On Thursday, June 13, 2019 at 2:41:28 AM UTC-7, Gary Wayland wrote:
Bank angle; meaning, I'm not going to pull a 45/60-degree bank at two hundred plus feet trying to make a low save. If the thermal is that strong that I could pull 45 degrees in a normal condition, then I should be able to flatten out the glider and 'float' my way back out of the hole I just got in.. The lower I go, the less bank angle I give myself to save from land out. I start thinking that way under 500'


That turns out to be completely wrong. Often, thermals down low are very narrow and you need to really core them with minimum radius. Faster and steeper gives smaller radius, better control, harder to stall, less likely to depart if you do stall, and faster and easier recovery.

All of that applies even more so if you want to add some safety speed "for Mom".

Here are numbers for a glider with 40 knot stall, doing the tightest turn theoretically possible (on the edge of stall):

Speed kts Radius m Bank
========= ======== ====
41.0 141.1 17.9
42.0 102.7 24.9
43.0 86.3 30.1
44.0 76.8 34.3
45.0 70.6 37.8
46.0 66.1 40.9
47.0 62.7 43.6
48.0 60.1 46.0
49.0 58.0 48.2
50.0 56.3 50.2
51.0 54.9 52.0
52.0 53.7 53.7
53.0 52.6 55.3
54.0 51.7 56.7
55.0 51.0 58.1
56.0 50.3 59.3
57.0 49.7 60.5

But that's not very safe.
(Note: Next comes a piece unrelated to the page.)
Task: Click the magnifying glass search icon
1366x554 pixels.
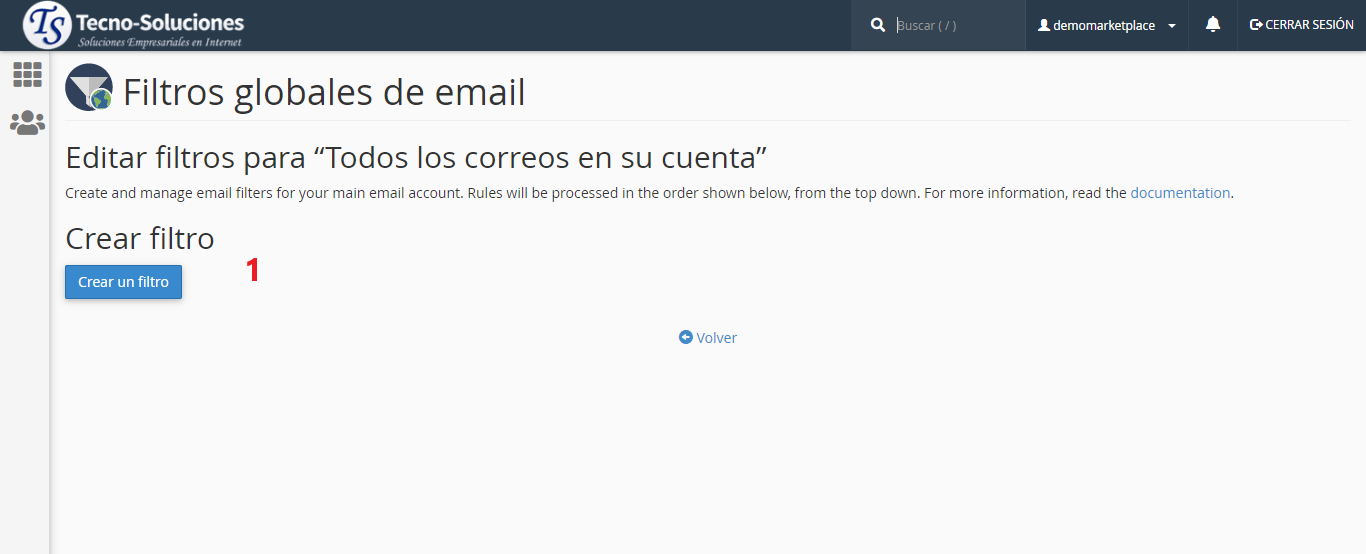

Let's add 5 knots for Mom, keeping the bank angle and G appropriate to the speed 5 knots slower:

Speed kts Radius m Bank
========= ======== ====
46.0 177.6 17.9
47.0 128.7 24.9
48.0 107.6 30.1
49.0 95.3 34.3
50.0 87.1 37.8
51.0 81.3 40.9
52.0 76.8 43.6
53.0 73.3 46.0
54.0 70.5 48.2
55.0 68.1 50.2
56.0 66.2 52.0
57.0 64.5 53.7
58.0 63.0 55.3
59.0 61.8 56.7
60.0 60.7 58.1
61.0 59.7 59.3
62.0 58.8 60.5

Compared to pulling unsafely hard you're adding 36.5m turn radius with 18 degrees of bank, 21.3m with 30 degrees, and only 8.9m at 60 degrees of bank.

But more than that, using 60 degrees of bank is giving a 2 to 3 times smaller turn radius than using 18 to 30 degrees -- and with a better safety margin too.

Yes, you're going to have a higher sink rate. But if it puts you in the core instead of circling outside it then it's well worth it.